Over the past several years, there has been great interest and concern for people who are defined as religiously non-affiliated. My interest lies in the numbers of non-affiliated people in the United States who were identified in studies by the Pew Research Center.
By way of summary: in the 1970’s only three percent of the population identified as non-affiliated, in the 1990’s it increased to six percent, and in 2019 the number dramatically increased to twenty-five percent. If this trend is not curbed, it can be projected that, in the next ten to fifteen years, nearly forty-eight percent of people will identify themselves as religiously non-affiliated.
Statistically, people usually stop practicing their religion at around thirteen years old, and most do not return. One final statistic is that not only is the practice of religion declining, but also those who have claimed a spirituality is also declining.
The importance of people and their dignity, the knowledge of our immortal soul, the existence of a God who loves us and is intimately connected to us, all the basic spiritual truths are being forgotten.
There are some who will read the above statement and rejoice, some will be quick to place blame, others will be apathetic, and still some who will be concerned. However, because the article is under the title “Faith Matters,” I have a consequent concern.

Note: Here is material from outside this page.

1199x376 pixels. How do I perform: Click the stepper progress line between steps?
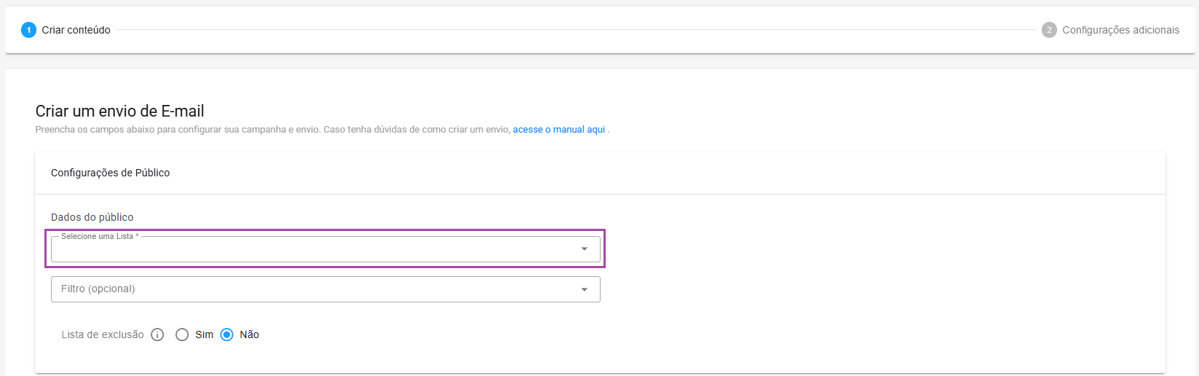click(575, 30)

Examining statistics from the American Foundation for Suicide Awareness and the American Psychological Association, we can discover the following statistics. In the 1970’s leading to the 1990’s, suicide rates increased dramatically from 8.8 to 13.8, in our young population ages fourteen to twenty-five. In the 1980’s and 1990’s, there was a stable level and slight decline in suicide attempts within this population. However, in the last several decades, this level of violence to self has again dramatically increased to thirty-three percent. Within this younger population, it is the second leading cause of death listed between unintentional injury and homicide.

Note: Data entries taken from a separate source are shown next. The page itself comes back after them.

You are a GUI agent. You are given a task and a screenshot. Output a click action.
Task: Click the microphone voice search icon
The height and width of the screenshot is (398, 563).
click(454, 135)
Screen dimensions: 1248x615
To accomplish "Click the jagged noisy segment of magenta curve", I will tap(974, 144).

As we look toward the increase of drug activity in this age group as well, we can see equally staggering reports. The average beginning age of drug use in 2014 was around eleven years old with only a three-year window of progressing to addiction.
A quotable line comes from the National Institute on Drug Abuse 2014 report, “The adolescent brain is often likened to a car with a fully functioning gas pedal (the reward system) but weak brakes (the prefrontal cortex).” The prefrontal cortex is where our moral decision making, our impulse regulation, and our basic social interaction takes place. Reading this, you should see my concern.

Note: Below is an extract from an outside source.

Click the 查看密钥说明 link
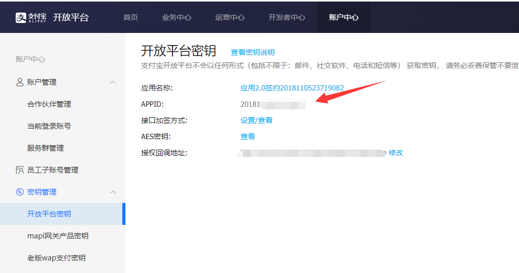 click(252, 52)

The practice of the virtue of religion is key in the development of a person. The word religion comes from the Latin, religare, which means “to bind.” In the practice of religion, we are bound first to God and then to others.
The Gospels tell of Jesus saying, “Love the Lord your God with all your heart, soul and mind. This is the greatest and first commandment. The second is like it, love your neighbor as yourself.” The greatest commandment is to practice the virtue of religion. When we do so, we develop a moral compass, which will direct our lives toward that which is Good, Beautiful, and True. We can regulate our impulses and develop discipline to love ourselves and care for ourselves. Religion then leads us to love others as we would like to be loved and have been loved by a God who sent His Son for the expiation of our sins. This is the bond of charity, the practice of our faith. Faith does matter.